Граф уже хотел передать Полю несколько машинописных страничек, но потом сказал:

– Нет, давай я буду лучше читать сам, а по ходу, если потребуется, делать разъяснения.

И граф приступил к чтению.

19. Письмо

«Прощай, моя дорогая супруга! Прощай главное сокровище моей жизни!

Благодарю Бога за то, что в этот страшный час ты и наш сын в безопасности.

Думал ли я, что так неожиданно закончится наше счастье! Но враг подходит к нашим пределам. Силы неравны, и в этой битве с нашей стороны в живых не останется никто. Мы задержим врага, а там должно подоспеть войско государя, и отчизна будет спасена. Как тяжко мне сознавать, что я виной тому, что низовийцы дерзнули на этот поход, рассчитывая не встретить никакого сопротивления. Я проклинаю своё простодушие и доверчивость! Как я мог, беседуя с низовийским послом, открыть ему, откуда я!  А сейчас по моей оплошности погибнет множество народа. И ещё. Сбылось древнее предсказание: если чудесный камень будет находиться далеко от горы, все жители горы и окрестностей погибнут. И хотя камень возвратился на то место, где он и должен быть всегда, губительное действо началось, его не остановить. Почему я не внял голосу древней мудрости? Но сделанного не вернуть, осталось только кровью смыть с моей совести этот грех. Молю Господа о прощении и о том, чтобы Он не оставил своей милостью нашего сына и тебя, моя дорогая супруга. Мой сын слишком мал, он не запомнит меня. Расскажи ему о его отце, скажи, что я его любил, что я завещаю ему быть добрым христианином, больше жизни беречь честь рода Вундерстайнов, верно служить королю и родине, почитать свою мать, любить свою будущую супругу и детей, быть милостивым, справедливым и мудрым управителем своих земель и своего народа.
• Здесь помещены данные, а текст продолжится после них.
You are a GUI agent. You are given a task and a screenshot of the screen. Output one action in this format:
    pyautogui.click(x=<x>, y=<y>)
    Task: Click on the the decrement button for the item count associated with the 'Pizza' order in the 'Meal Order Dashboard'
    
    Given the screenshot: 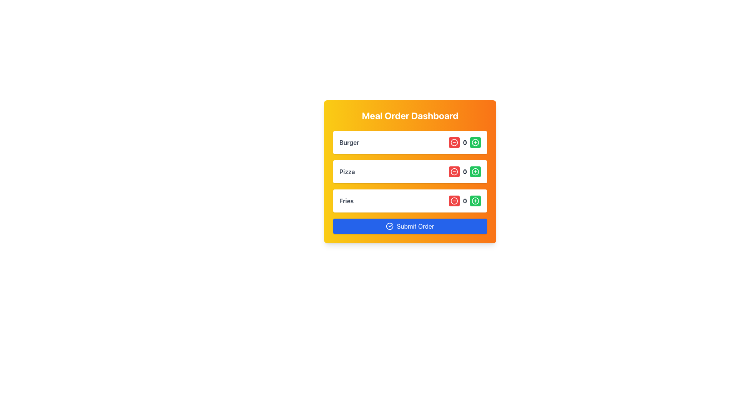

Увы, не я посажу своего сына в первый раз на коня, не я научу его рубиться мечом, метко стрелять из арбалета, разить без промаха копьём. Твой отец, дорогая, – доблестный рыцарь. Передай ему, что я прошу его обучить всему этому внука. И отдельно завещаю сыну. Когда он достигнет зрелого возраста, пускай прочтёт мои записки, которые я сделал на корабле, возвращаясь на родину. Пусть он откроет тайну, которую хотел открыть я, но Бог судил иное. Его святая воля!